**What is asked:**
Rewrite the rows below as a numbered list and leave out any blank lines.

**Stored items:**
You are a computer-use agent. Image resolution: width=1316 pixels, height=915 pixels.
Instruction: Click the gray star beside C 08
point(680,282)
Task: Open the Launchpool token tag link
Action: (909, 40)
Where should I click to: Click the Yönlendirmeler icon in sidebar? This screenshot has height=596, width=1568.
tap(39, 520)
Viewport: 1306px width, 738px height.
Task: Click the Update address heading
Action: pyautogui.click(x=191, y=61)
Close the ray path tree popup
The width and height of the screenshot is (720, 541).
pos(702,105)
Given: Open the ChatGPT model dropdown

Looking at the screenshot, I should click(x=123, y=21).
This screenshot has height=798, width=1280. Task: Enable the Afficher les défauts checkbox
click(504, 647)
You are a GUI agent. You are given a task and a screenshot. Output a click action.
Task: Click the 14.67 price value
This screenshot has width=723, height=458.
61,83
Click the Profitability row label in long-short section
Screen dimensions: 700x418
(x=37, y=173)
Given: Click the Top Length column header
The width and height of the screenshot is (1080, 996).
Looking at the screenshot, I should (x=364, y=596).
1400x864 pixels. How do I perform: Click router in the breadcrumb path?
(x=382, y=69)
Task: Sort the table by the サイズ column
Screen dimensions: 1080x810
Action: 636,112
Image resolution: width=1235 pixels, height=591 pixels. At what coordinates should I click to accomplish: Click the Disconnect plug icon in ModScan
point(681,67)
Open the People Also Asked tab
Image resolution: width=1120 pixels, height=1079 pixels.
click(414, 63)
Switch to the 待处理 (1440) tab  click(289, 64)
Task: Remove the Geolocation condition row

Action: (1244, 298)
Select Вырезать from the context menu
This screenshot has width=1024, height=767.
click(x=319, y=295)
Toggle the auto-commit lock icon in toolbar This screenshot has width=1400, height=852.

**Answer in full:**
1. You are a computer-use agent. Image resolution: width=1316 pixels, height=915 pixels.
2. Instruction: Click the gray star beside C 08
3. point(680,282)
4. Task: Open the Launchpool token tag link
5. Action: (909, 40)
6. Where should I click to: Click the Yönlendirmeler icon in sidebar? This screenshot has height=596, width=1568.
7. tap(39, 520)
8. Viewport: 1306px width, 738px height.
9. Task: Click the Update address heading
10. Action: pyautogui.click(x=191, y=61)
11. Close the ray path tree popup
12. The width and height of the screenshot is (720, 541).
13. pos(702,105)
14. Given: Open the ChatGPT model dropdown
15. Looking at the screenshot, I should click(x=123, y=21).
16. This screenshot has height=798, width=1280. Task: Enable the Afficher les défauts checkbox
17. click(504, 647)
18. You are a GUI agent. You are given a task and a screenshot. Output a click action.
19. Task: Click the 14.67 price value
20. This screenshot has width=723, height=458.
21. 61,83
22. Click the Profitability row label in long-short section
23. Screen dimensions: 700x418
24. (x=37, y=173)
25. Given: Click the Top Length column header
26. The width and height of the screenshot is (1080, 996).
27. Looking at the screenshot, I should (x=364, y=596).
28. 1400x864 pixels. How do I perform: Click router in the breadcrumb path?
29. (x=382, y=69)
30. Task: Sort the table by the サイズ column
31. Screen dimensions: 1080x810
32. Action: 636,112
33. Image resolution: width=1235 pixels, height=591 pixels. At what coordinates should I click to accomplish: Click the Disconnect plug icon in ModScan
34. point(681,67)
35. Open the People Also Asked tab
36. Image resolution: width=1120 pixels, height=1079 pixels.
37. click(414, 63)
38. Switch to the 待处理 (1440) tab  click(289, 64)
39. Task: Remove the Geolocation condition row
40. Action: (1244, 298)
41. Select Вырезать from the context menu
42. This screenshot has width=1024, height=767.
43. click(x=319, y=295)
44. Toggle the auto-commit lock icon in toolbar This screenshot has width=1400, height=852.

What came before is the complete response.